Monday San Diego's Mayor Dick Murphy resigned his office. It's a shame really. San Diego's problems can hardly be laid at his feet. The financial problems facing the city began well before his first term in office began. He became a convenient scapegoat, however, simply because he was the mayor. It didn't matter that under San Diego's weak mayor form of government Murphy was essentially just another city council member.
The bottom line on his tenure though appears to be that when the city's politics became overtly political he was unable to fight back. It started with the November election when City Councilmember Donna Frye ran as a write-in candidate and nearly won. She got fewer votes than Murphy did but a sizable percentage of San Diego's voters still believe she got more votes. When she lost and it became clear that some voters had failed to cast a legal vote for her, Frye's supporters took action and sued to have the election law be ignored and count the illegal votes for Frye. Street protests were part of the campaign. It was Florida 2000 in miniature. Murphy's legal team won the lawsuit but his failure to wage a PR campaign gave Frye a political victory and he entered office with the mantle of illegitimacy because people believed that Frye got more votes. He never recovered. Tuesday's San Diego Union Tribune printed 8 letters on the resignation and 5 of them mentioned Donna Frye as having "won" the election.
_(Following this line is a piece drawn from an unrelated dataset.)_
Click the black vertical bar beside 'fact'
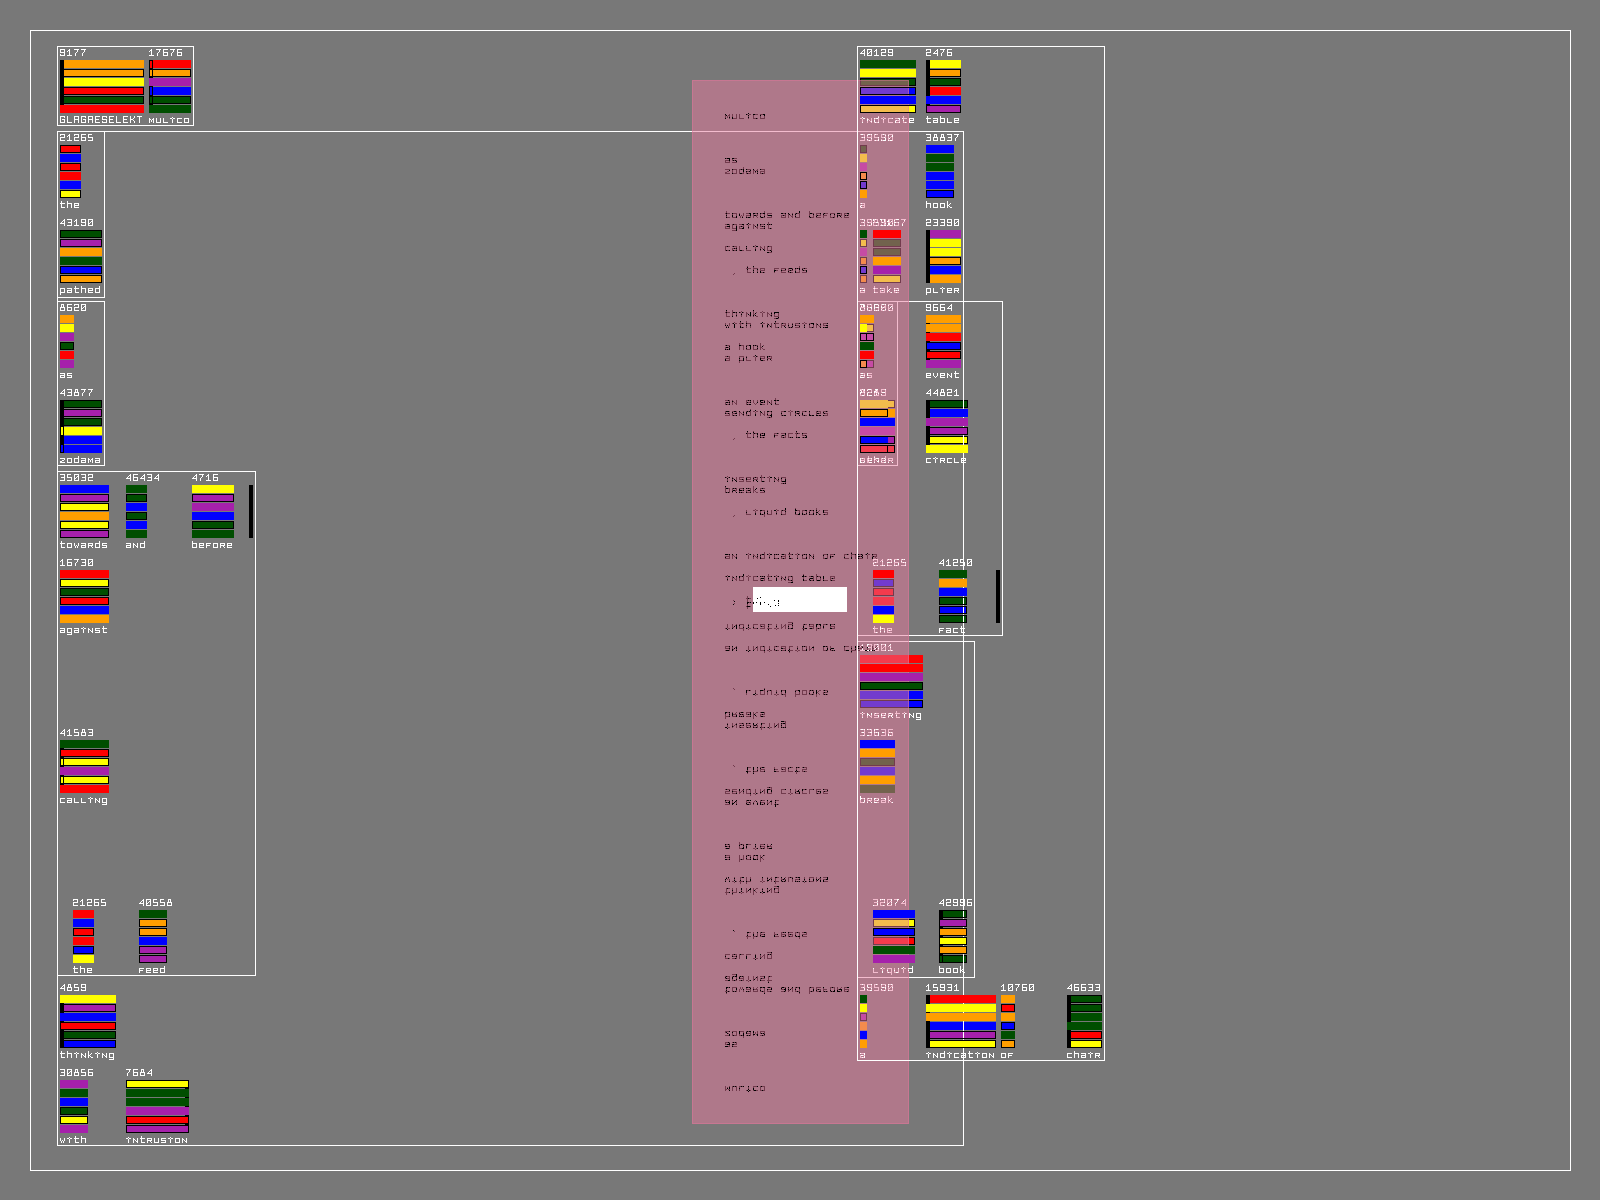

Now San Diego has lost its mayor. We'll either have a special election or the City Council will appoint a temporary replacement. The odds are leaning toward a special election. Frye has already said she'll run and others on the council, and perhaps County Supervisor Ron Roberts, will run as well. If we're lucky whoever wins will have the temperment and political skills to be successful as San Diego's first mayor under the city's new strong-mayor system.
We don't know who our new mayor will be yet. We do know this though. The scapegoat has been slaughtered. Dick Murphy didn't create the city's financial crisis and his power as mayor was so limited by the City Charter that he could not solve the crisis on his own. But he's the one who's leaving. Left behind is a City Council increasingly beholden to the labor unions that are becoming the real power brokers in this town; the same labor unions whose greed contributed to San Diego's financial crisis due to unreasonable increases in their pension benefits.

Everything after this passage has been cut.